Pembuluh darah di kepala melebar. Paru-paru dua korban membesar dua kali lipat, melebihi normal, berat 300 gram - 400 gram. Berat paru paru Miwati 450 gram, sedangkan Nahrawi 600 gram.

Hanya Samawiyah yang tidak muntah. Mulut korban tak berbusa diduga karena diminta sang dukun untuk menahan walau pun rasanya pahit. Akibatnya, busa masuk ke saluran trachea.

Sumber di kepolisian meyakini kasus pembunuhan ini melibatkan dukun atau orang yang diklaim sebagai dukun yang pintar menggandakan uang. Diduga ini melibatkan Musleh dan Asnah alias Dewi (istri kedua Musleh), orang yang check out lebih dulu dari wisma.

Menurut Musleh, korban Nahrawi punya utang pada Dewi Rp 800.000 dan dijanjikan dikembalikan Rp 1 juta jika uang yang digandakan berhasil. Namun, polisi justru curiga kenapa Musleh dan Dewi check out lebih dulu dari wisam, Rabu (1/4) pukul 10.00 WIB, kalau memang ingin uang Rp 800.000 dikembalikan. Jenazah keempat korban ditemukan Kamis (2/4) pukul 13.00 WIB di kamar 25 dan 35.
Sementara itu, menurut keluarga korban, Nahrawi sudah lama berbisnis dengan Musleh. Dua tahun lalu, mereka bisnis jual beli mobil pikap yang dibeli secara kredit di diler Surabaya.

Moh Rusdi Hasan, Kades Kalikatak, Kecamatan Arjasa, Pulau Kangean, Sumenep, menduga kemungkinan besar Musleh terlibat. “Dua tahun lalu, korban Nahrawi membeli pikap di diler di Surabaya dengan cara kredit.

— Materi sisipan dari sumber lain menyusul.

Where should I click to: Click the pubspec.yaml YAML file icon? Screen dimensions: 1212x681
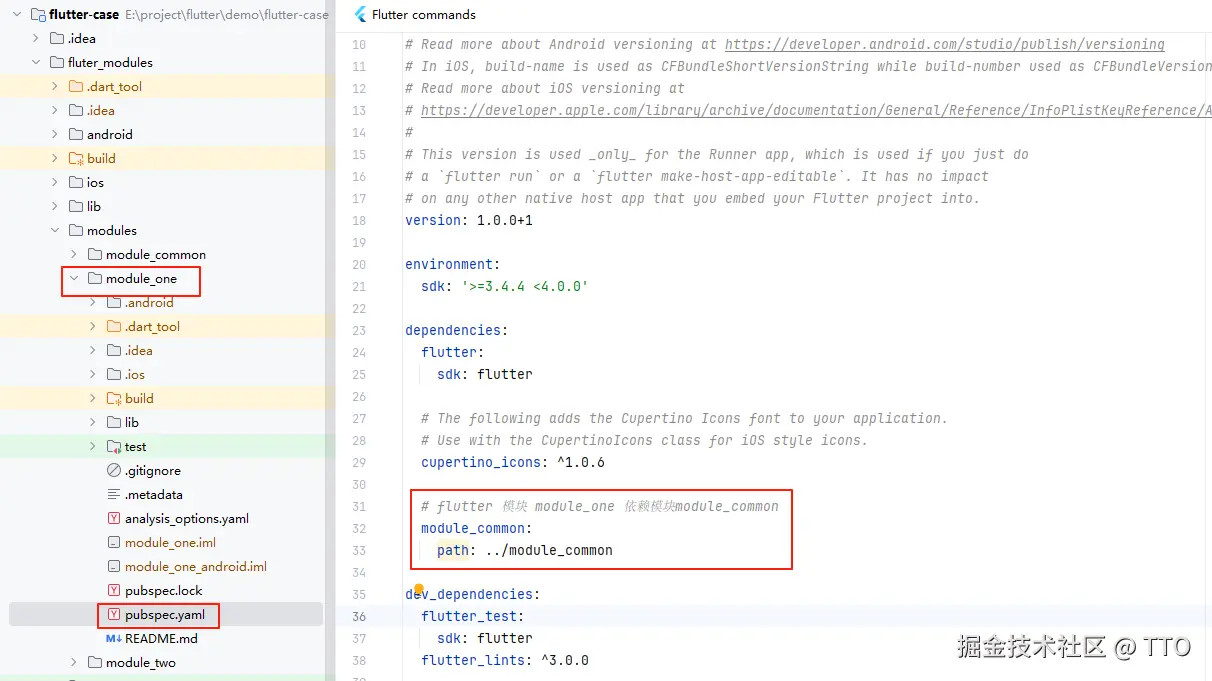pyautogui.click(x=114, y=615)
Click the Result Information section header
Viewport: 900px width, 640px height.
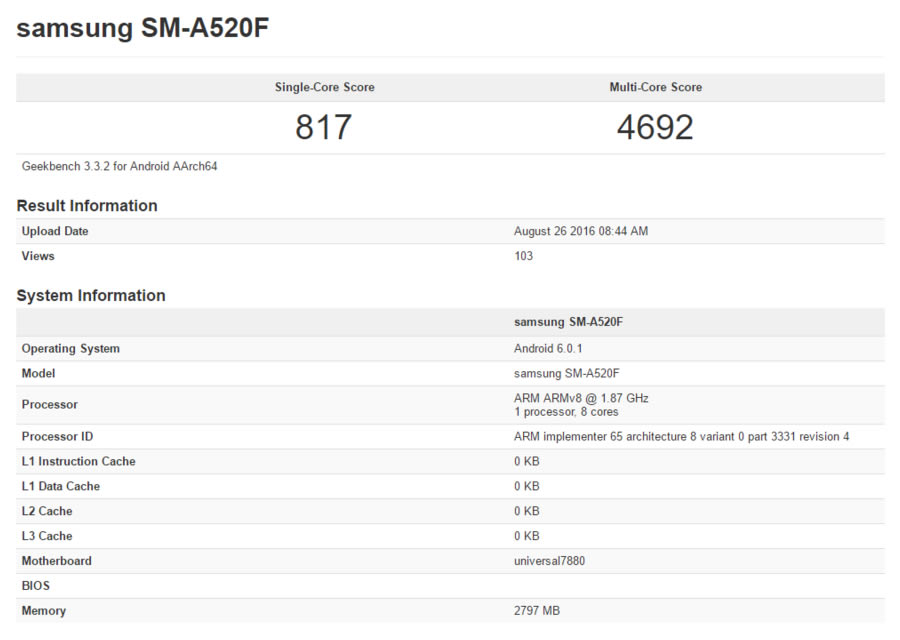pos(85,206)
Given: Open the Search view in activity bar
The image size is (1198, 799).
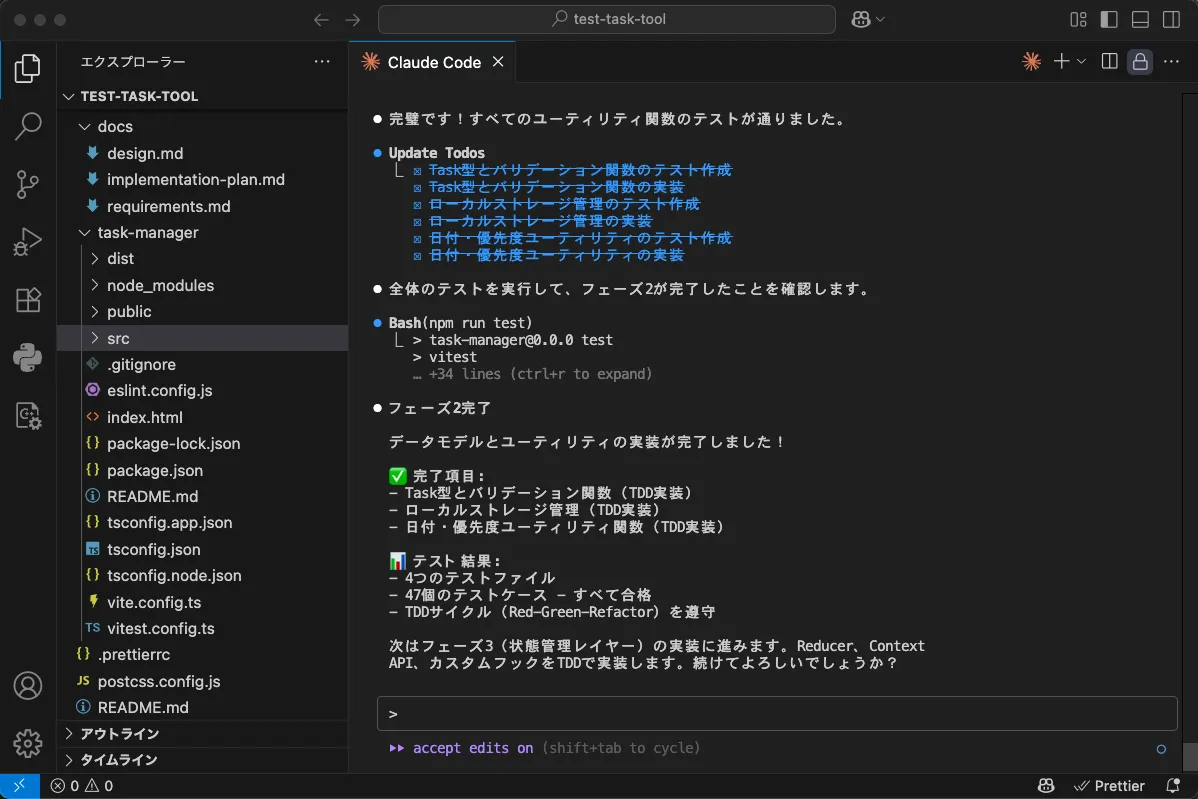Looking at the screenshot, I should [x=28, y=126].
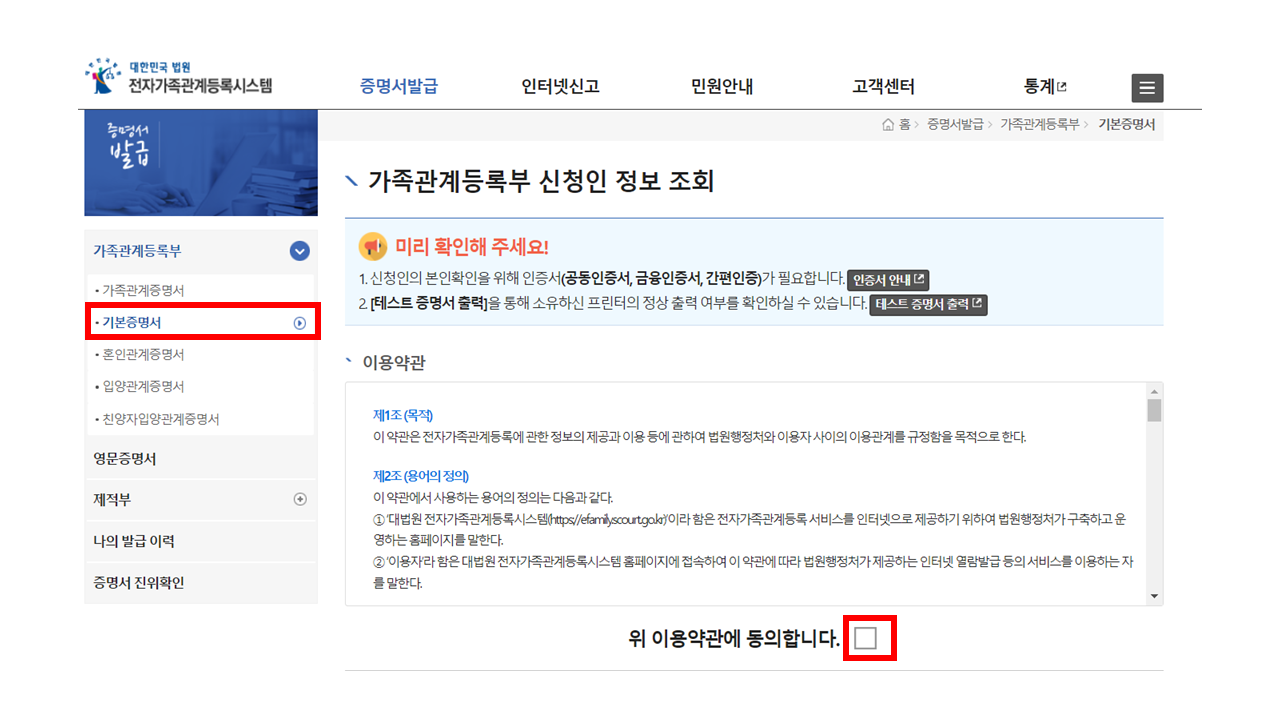Click the 인증서 안내 button
Viewport: 1280px width, 720px height.
pyautogui.click(x=888, y=280)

Perantaranya adalah Musleh, warga Desa Lenteng Timur,” ujarnya.

Seiring perjalanan waktu, korban Nahrawi rutin membayar cicilan mobil lewat Musleh. Belakangan kredit itu bermasalah. “Kemungkinan uang cicilan pikap itu diembat Musleh sehingga diler mobil di Surabaya mengancam mengeksekusi mobil jika cicilan tidak dilunasi,” lanjutnya.

Keberangkatan mereka ke Surabaya dipastikan mengecek keuangan yang mereka bayar ke diler. “Kabarnya bayaran cicilan korban tidak disampaikan ke diler. Entah dikemanakan oleh Musleh,” imbuh Rusdi. Pihak keluarga korban berharap polisi memeriksa Musleh. “Tak mungkin keponakan saya saya bunuh diri, karena dia orang baik dan taat beribadah,” tutur Sari, kerabat korban. (mif/st2)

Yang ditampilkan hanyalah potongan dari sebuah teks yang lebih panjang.